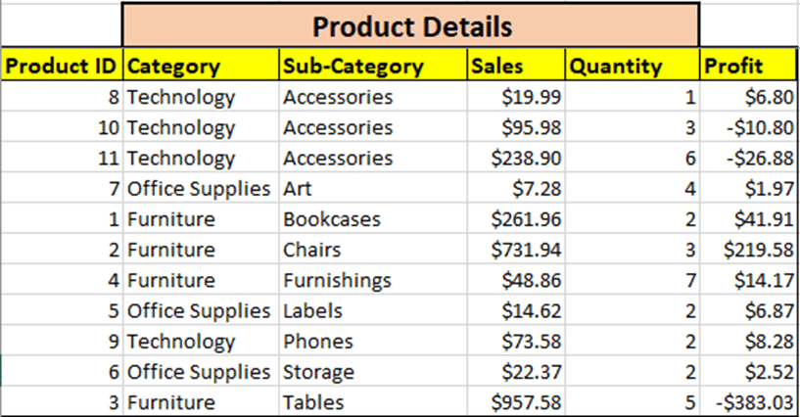Select the Category header cell
This screenshot has height=417, width=800.
point(201,65)
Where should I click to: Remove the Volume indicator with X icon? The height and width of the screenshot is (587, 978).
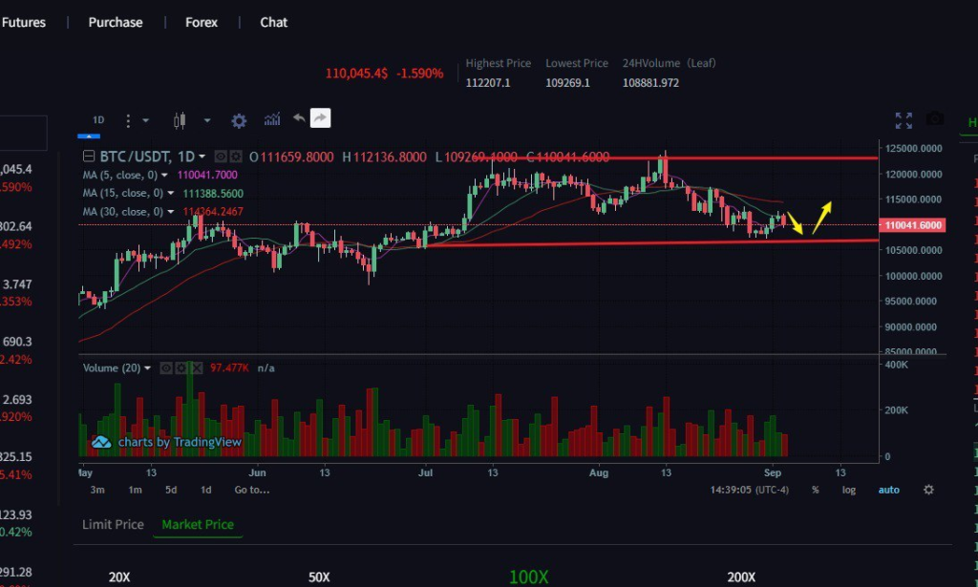[197, 367]
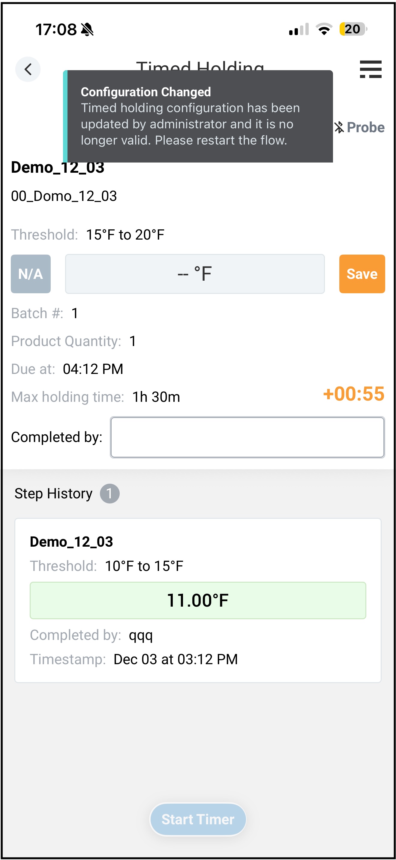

——————————

Written problem: Could you give everything from the line containing "Where should I" down to the end of the entries as a numbered list, with blank lines and pictures left out?

Final result:
1. Where should I click to: Remove the Volume indicator with X icon? The height and width of the screenshot is (587, 978).
2. [197, 367]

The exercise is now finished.